My parents think I’m crazy these days. Some times. Most times. All times.

As a kid, I was silent. A kid whose voice you rarely heard. One who walked around the house clutching her grandmother’s dress tightly in her hands, showing no hints of becoming annoying. Even a teeny tiny bit.

They should have known what I was when as a 7 year old, I worked on my first project “Making Humans Fly”. I practiced jumping down any stairs I could find, in the hope that one day I would fly down the steps and land elegantly like the fairy in the book I was reading.

I was very efficient in my work.

I looked at birds for at least 15 minutes daily. I wore bat-like dresses to glide smoothly through the air. I worked out flapping my hands in very different ways to see which position of my limbs would give the best momentum and projectile for my flight. All very silently.

And when it never worked, I never stopped.

My height and weight grew. My ability to jump down stairs grew. The count of steps I jumped down from grew. I grew. My parents grew. Everyone grew. But did humans fly?

I’m yet to submit the result of my experiment.

That was just the beginning.

Last week a colleague asked my dad “It was always easy for you. But it should be easier now, right? Now that she is grown up and all…”.

My dad was shocked. Paralyzed by what he just heard. “My daughter? Easy? Now? That she is grown up? You are living life in a delusion.

Life as a college student is different for me.

In some countries, I know it’s normal to leave your house once you turn 18. But mine has it all different. There is no sudden change from “caring” to “go build your own life” from family members. We are stuck with each other as long as we wish.

So yes, I live with my parents.

When I’m happy, they are happy. When I’m disturbed, they are disturbed. When I’m excited, they are excited. When I’m restless, they are restless. When I’m sad, they are sad. They feel my emotions. I feel their emotions. We feel each other’s emotions. And it’s not exactly fun when you have a young adult — with chaotic emotions in place — at home.

Until last year, I was praised for having a bit too much maturity for my age. Maybe I used a bit too much of it. Because most times now, I don’t know where it has gone.

I’m at a point where my favourite pastime is reading through my past diaries, and hoping to see where my younger self bought that maturity from.

She didn’t care. Literally. About almost anything. Go to her and say “You are beyond words stupid”, she won’t care. That one-second look on her face will tell you everything you need to know about how important she thinks you are.

She didn’t take life seriously. Let alone what some random person says.
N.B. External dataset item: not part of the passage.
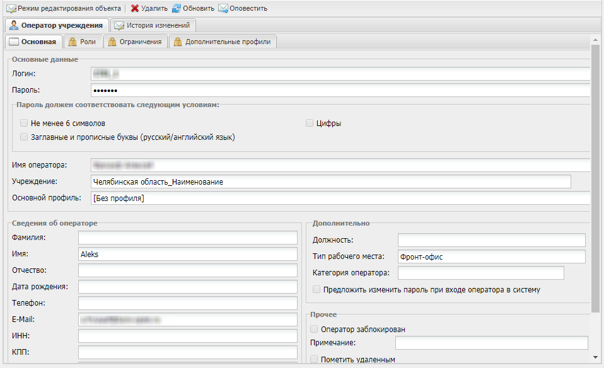This screenshot has height=368, width=604.
Task: Open the Тип рабочего места field
Action: 491,256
Maybe that’s the issue. Maybe we start taking life too seriously as we grow up. Maybe that bit of independence makes us take it too seriously. Maybe that’s what people mean when they say “keep your inner child alive”.

Emotions.

I have a very good control of them 99 percent of the time.

But trying to make sense of that one percent these days is like trying to play chess with a pigeon. No matter how good you are, it’s just going to knock over the pieces and strut around like it won. Yes.
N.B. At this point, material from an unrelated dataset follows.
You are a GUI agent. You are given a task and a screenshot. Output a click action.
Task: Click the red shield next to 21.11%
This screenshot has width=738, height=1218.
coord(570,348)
I sometimes feel like a wolf in need of a pack, to stare at the moon. Sometimes when there are too many people around me, I feel like a vampire caught in broad daylight. Conflicting emotions when two conflicting sides of me interact with each other. That’s what it is.
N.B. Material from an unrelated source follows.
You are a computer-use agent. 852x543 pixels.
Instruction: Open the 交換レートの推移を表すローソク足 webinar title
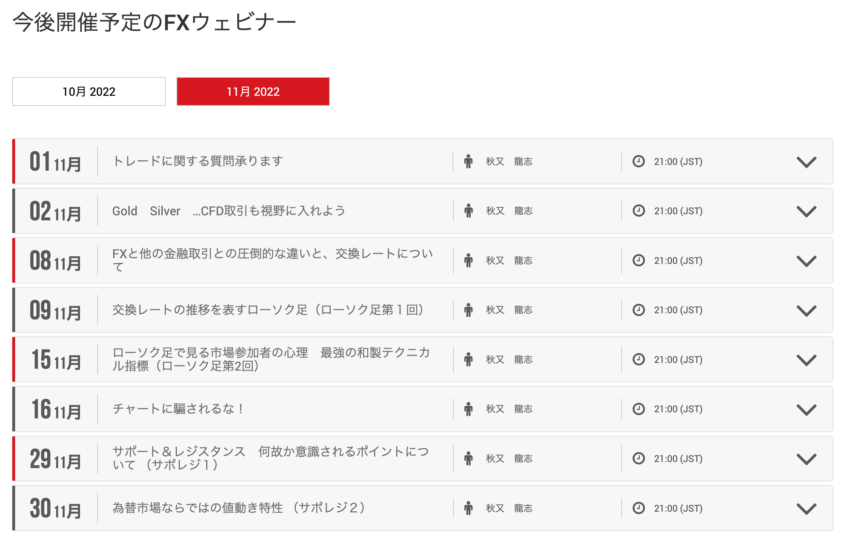pyautogui.click(x=268, y=310)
Sometimes, I feel like a giant wave has hit me and I’m trying to return to my island. Sometimes, I feel like a fish trying to climb a tree. Sometimes, I feel nothing.

The one percent covers it all. Literally and figuratively.

Pretty confusing. While I can handle 99 percent of my mind on my own, that one percent is indescribable. I usually end up annoying my mom or anyone else within my close circle if she isn’t available. And trust me, they get annoyed pretty quickly. That talent of mine is also very indescribable.

I never know why I do that. Maybe it’s just me hoping that someone else might find it describable and help me get a little bit of sense into that pigeon.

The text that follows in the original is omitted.